Experts
Recover Old Japanese Bombs in China
BEIJING, Jul. 11, 2006
(AP) A
joint Chinese-Japanese team of experts has retrieved 210 abandoned
Japanese poison gas bombs from World War II that were buried near a
school in northeastern China, a news report said Tuesday.
A
total of 689 shells and bombs were unearthed in Ning'an, a city near
the Russian border, and 210 were found to contain mustard gas,
lewisite, phosgene and other toxins, the official Xinhua News Agency
said.
The weapons were buried at the site, about 200 yards from
a junior high school, after a factory received them as scrap metal, the
Chinese government said.
Japan's military abandoned hundreds of thousands of chemical weapons in
China's northeast at the end of the war.
The experts in Ning'an began excavation work last week.
The
recovered weapons were sealed and placed in temporary storage in
preparation for final destruction, Xinhua said, citing China's Foreign
Ministry.
A joint Chinese-Japanese effort to retrieve weapons
from dozens of sites has collected 37,499 weapons and 200 tons of
contaminated items over the past nine years, but none has been
destroyed, Xinhua said.
Japan is obligated by a U.N. treaty to
dispose of its abandoned chemical weapons by next year. But Beijing and
Tokyo have agreed to try to have that deadline extended to 2012.
Chinese
officials complain that Japan is working too slowly.
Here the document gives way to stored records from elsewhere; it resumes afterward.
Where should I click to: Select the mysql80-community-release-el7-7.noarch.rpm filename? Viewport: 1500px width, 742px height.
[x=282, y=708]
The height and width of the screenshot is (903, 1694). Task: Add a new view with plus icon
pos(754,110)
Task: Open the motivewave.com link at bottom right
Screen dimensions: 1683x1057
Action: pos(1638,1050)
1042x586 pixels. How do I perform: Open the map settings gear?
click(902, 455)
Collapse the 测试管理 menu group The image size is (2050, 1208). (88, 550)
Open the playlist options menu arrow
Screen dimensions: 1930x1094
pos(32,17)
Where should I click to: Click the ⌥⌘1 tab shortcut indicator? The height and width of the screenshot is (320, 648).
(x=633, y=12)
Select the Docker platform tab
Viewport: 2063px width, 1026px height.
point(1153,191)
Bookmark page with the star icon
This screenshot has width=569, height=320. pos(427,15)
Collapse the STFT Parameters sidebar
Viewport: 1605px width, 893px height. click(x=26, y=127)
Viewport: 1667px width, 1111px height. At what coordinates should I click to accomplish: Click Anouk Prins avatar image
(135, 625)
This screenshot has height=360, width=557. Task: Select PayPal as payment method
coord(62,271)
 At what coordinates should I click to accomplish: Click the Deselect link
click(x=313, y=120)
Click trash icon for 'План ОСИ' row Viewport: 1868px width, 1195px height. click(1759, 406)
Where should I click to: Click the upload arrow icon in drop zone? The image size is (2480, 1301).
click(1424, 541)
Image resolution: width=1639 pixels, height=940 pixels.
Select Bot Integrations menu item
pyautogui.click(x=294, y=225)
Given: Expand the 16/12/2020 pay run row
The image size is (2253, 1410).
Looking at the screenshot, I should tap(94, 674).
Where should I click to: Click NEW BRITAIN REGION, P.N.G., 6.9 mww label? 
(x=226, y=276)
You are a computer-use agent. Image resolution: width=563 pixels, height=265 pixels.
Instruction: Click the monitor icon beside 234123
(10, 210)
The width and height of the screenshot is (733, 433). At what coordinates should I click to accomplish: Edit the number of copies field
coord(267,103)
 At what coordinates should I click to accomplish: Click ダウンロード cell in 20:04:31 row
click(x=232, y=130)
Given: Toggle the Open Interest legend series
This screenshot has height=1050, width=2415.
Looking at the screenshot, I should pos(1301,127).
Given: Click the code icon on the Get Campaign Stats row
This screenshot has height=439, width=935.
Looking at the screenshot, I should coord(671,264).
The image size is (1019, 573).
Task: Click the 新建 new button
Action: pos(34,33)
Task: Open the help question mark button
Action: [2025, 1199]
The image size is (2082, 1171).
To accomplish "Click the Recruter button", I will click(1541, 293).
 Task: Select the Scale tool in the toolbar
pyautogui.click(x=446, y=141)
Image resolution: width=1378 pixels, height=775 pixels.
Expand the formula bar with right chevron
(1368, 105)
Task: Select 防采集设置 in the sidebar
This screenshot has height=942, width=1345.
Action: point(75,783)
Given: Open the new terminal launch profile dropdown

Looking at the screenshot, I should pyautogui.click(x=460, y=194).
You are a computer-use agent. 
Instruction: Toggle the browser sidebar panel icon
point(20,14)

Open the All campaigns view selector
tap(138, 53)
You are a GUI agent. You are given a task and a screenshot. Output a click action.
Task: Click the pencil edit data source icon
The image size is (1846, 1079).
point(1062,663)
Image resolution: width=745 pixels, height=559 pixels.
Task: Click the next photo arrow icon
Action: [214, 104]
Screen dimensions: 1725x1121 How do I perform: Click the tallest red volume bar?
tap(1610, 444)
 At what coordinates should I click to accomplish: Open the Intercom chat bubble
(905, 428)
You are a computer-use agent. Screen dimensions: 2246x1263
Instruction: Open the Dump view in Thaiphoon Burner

Japanese officials
say they are short-handed and are asking their government for more
money and staff.
China's government says more than 2,000 people have been killed in
China by abandoned Japanese chemical weapons.
In
August 2005, one person died and 43 were injured in the northeastern
city of Qiqihar after a construction crew broke open a buried container
of poison gas.
"The facts have proved again we have come to a
situation where no more delays can be tolerated," Xinhua quoted Liu
Yiren, director-general of the Foreign Ministry office in charge of
Japanese chemical weapons, as saying.
"Judging from Japan's
current pace of weapons disposal, we can't be too optimistic about
complete destruction by 2012," Liu said.